The Archaeology Data Service and Wikidata

  • December 1, 2022

By Dr Richard Nevell, Programme Coordinator for Wikimedia UK

I’m a big fan of the Archaeology Data Service (ADS). Its online library is packed with digitised articles, books, and reports. Looking in from the outside I have seen its content grow and become ever more useful.

The ADS hosts a lot of data about people, places, and publications. Wikidata is an open source database in the Wikimedia network of websites; founded in 2012 it has grown to include a huge amount of information. Both sites continue to grow, and there are some points where they can complement each other.

Back in 2020, I got in touch with the ADS to ask if they could share a spreadsheet of their identifiers for individuals so that I could add them to Wikidata. Adding ADS identifiers to Wikidata entries on individual archaeologists means it would be possible to find out what information Wikidata has on these people. For the ADS, it means they can import other identifiers such as Open Researcher and Contributor IDs (ORCIDs – maintained by researchers) and International Standard Name Identifier (ISNIs – used by libraries and archives). The process of reconciling the two datasets would help with the quality of both, highlighting inconsistencies or duplications.

As a (slightly late) celebration of Wikidata’s 10th birthday, below I’ve explained some of the ways in which Wikidata has helped illuminate the ADS, and the process I followed to add the information.

What is a Wikidata item

If you’ve not come across Wikidata before, the obvious question is how is it meant to be used? The website is designed to be machine readable, so rather than containing information in prose it’s broken down into discrete ‘statements’. This means the information in Wikidata can be picked up by the likes of Google, and Wikidata can be a centralised hub for standardised information for the Wikimedia projects.

Wikipedia is available in 300+ languages which presents a maintenance challenge.
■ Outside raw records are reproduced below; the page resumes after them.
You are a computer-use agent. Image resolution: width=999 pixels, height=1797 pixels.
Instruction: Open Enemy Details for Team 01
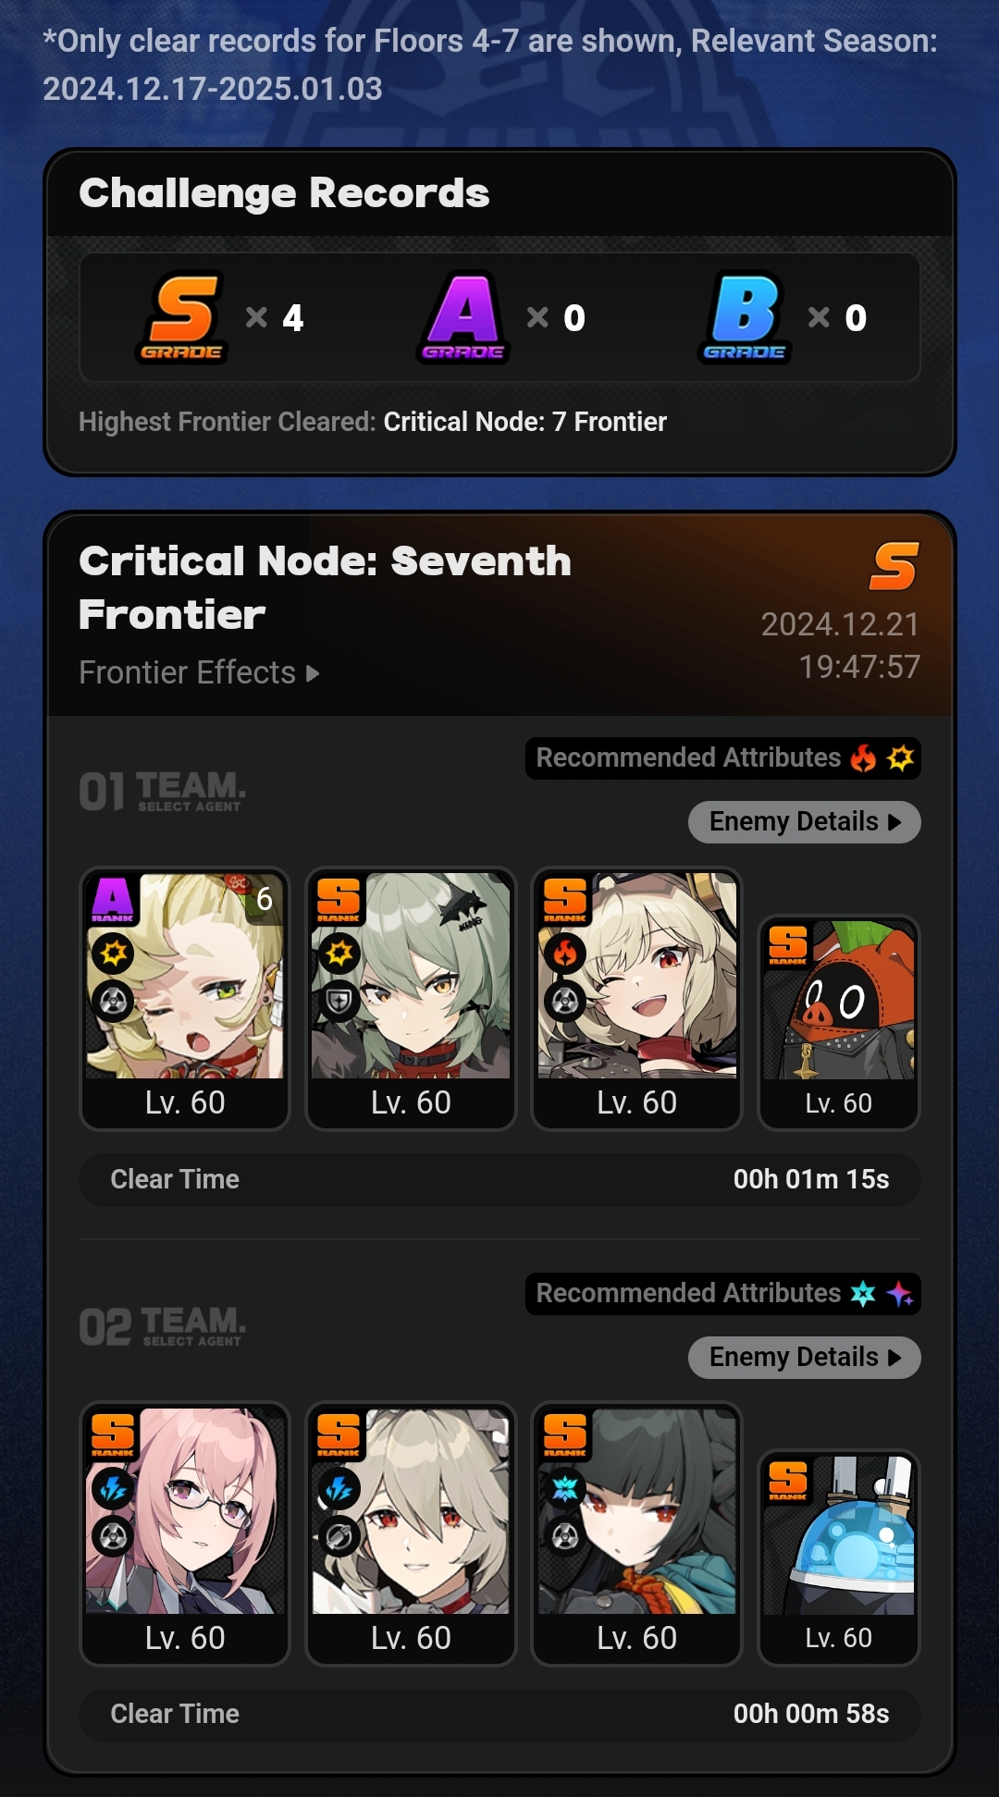(805, 821)
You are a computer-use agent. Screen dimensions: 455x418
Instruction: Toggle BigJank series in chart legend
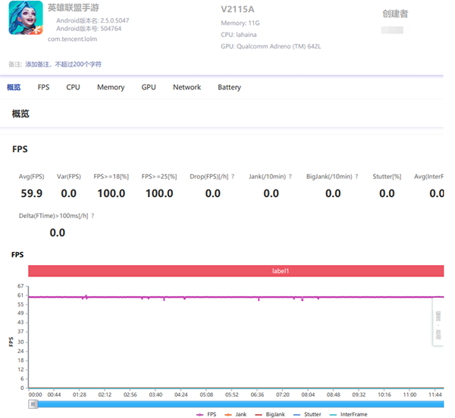[x=269, y=414]
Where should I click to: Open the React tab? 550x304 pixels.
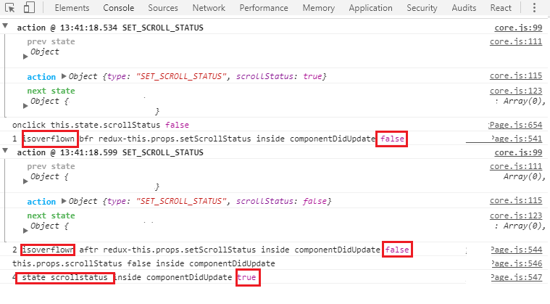[501, 8]
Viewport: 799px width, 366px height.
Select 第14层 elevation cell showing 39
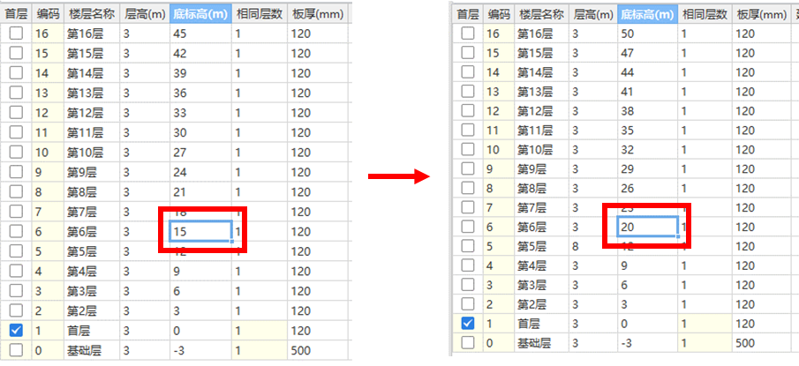click(x=200, y=73)
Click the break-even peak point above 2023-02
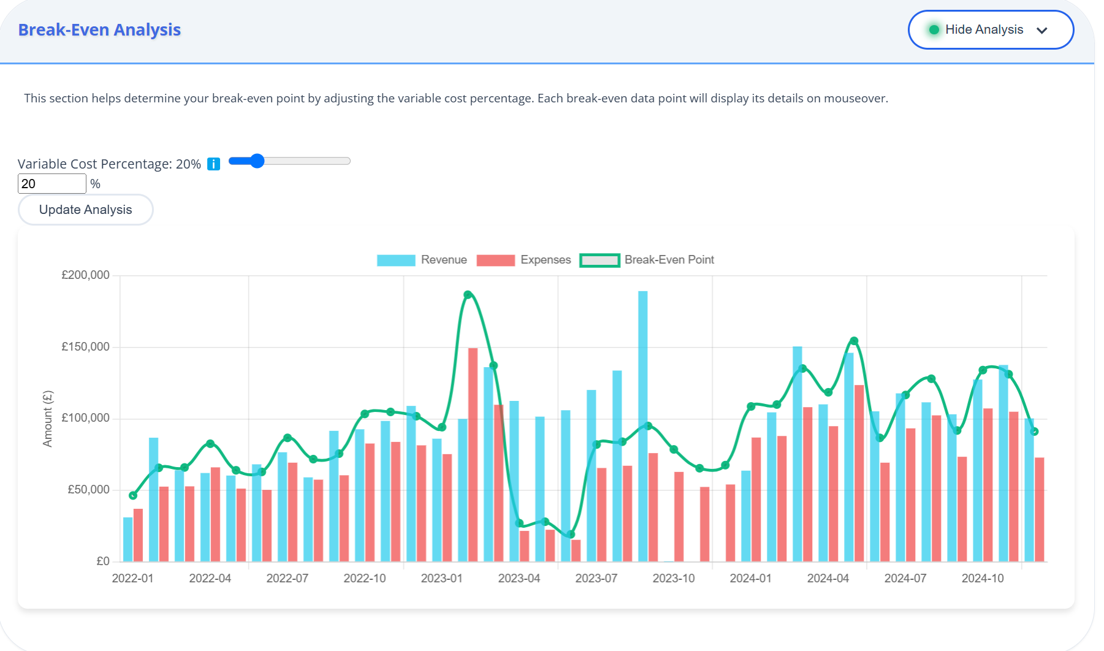The image size is (1104, 651). 468,294
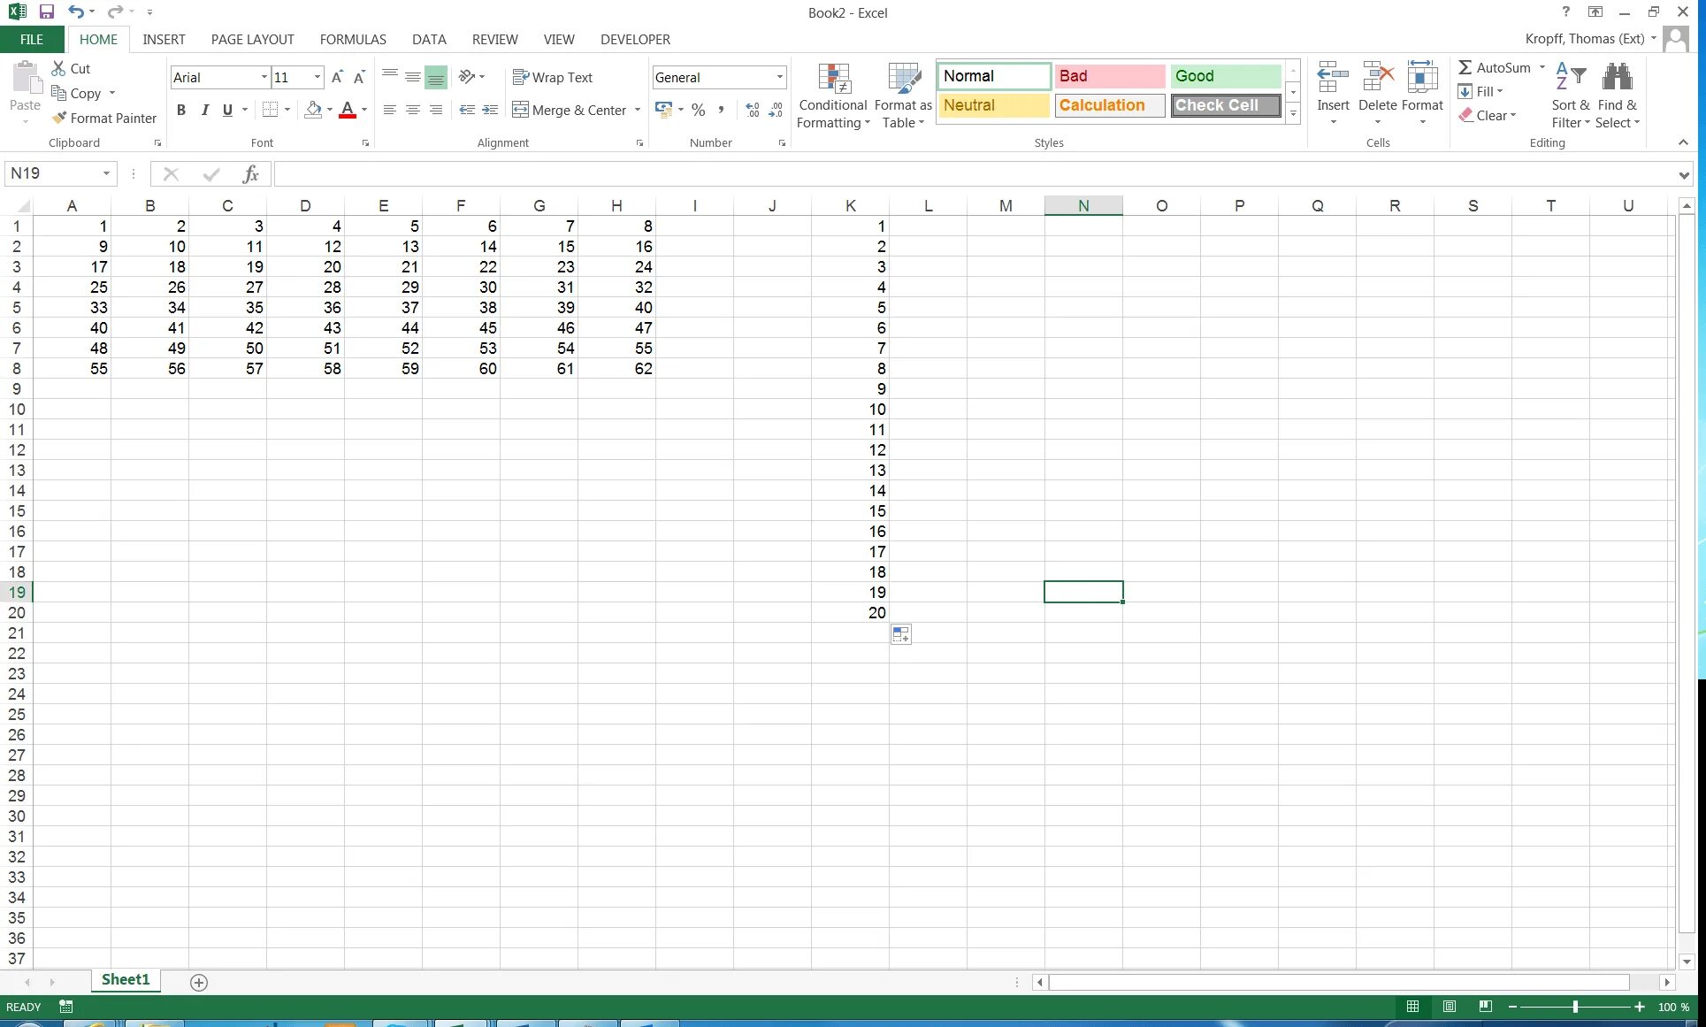Expand the Name Box dropdown arrow
Screen dimensions: 1706x1027
(x=106, y=173)
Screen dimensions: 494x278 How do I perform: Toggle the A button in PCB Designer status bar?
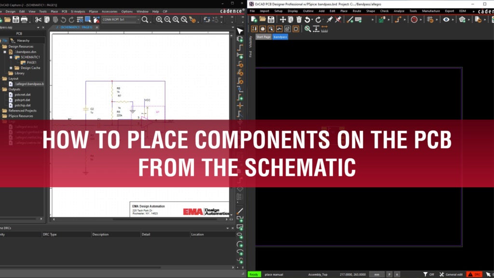tap(397, 274)
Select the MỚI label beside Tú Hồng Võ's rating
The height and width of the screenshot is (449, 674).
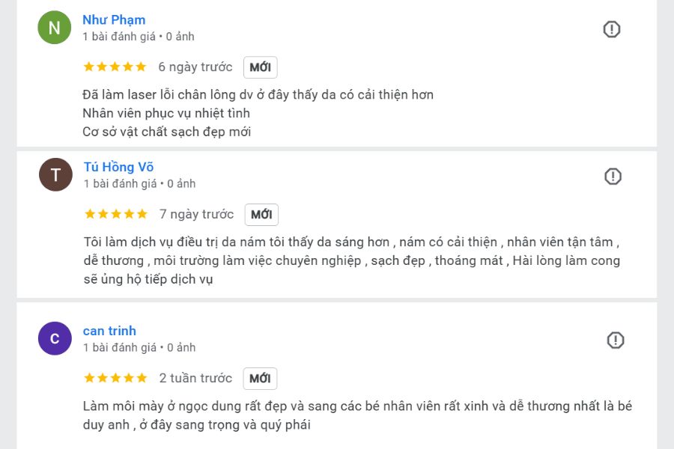tap(261, 214)
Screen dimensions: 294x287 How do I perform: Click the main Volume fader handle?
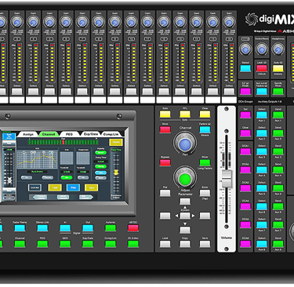click(227, 179)
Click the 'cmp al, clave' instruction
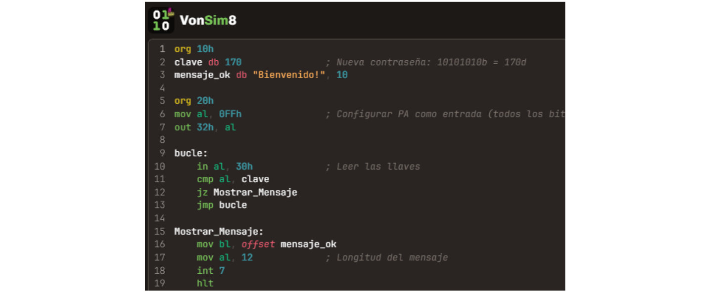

For example, when a census is released Wikipedia editors have to update thousands of pages; if the data is stored centrally that makes the process dramatically easier. That’s just one application of Wikidata, other possible uses include creating interactive timelines, like this one showing folks in the ADS with a known birth and death date, and automating brief summaries of topics.

Histropedia timeline screenshot
Histropedia timeline screenshot

Whereas Wikipedia has articles, Wikidata has ‘items’. Each one is about an individual topic. For this blog post, that means a person can have an item about them, and a publication can have an item. They can then be linked together. Wikidata’s inclusion criteria are broader than Wikipedia’s, so you don’t need to have a Wikipedia article to end up in Wikidata. Crucially, people with Wikipedia pages will have more detailed items in Wikidata. Just take a look at the item for Ian Hodder (who has Wikipedia articles about him in 19 languages) compared to the one for Peter Arrowsmith (no Wikipedia page).

A closer look at the data

The ADS hosts scans of reports from a host of archaeological service providers in the UK and articles in county journals. Even when documents aren’t available, they still host some meta-data about the publications. As a result their data leans heavily towards British archaeologists.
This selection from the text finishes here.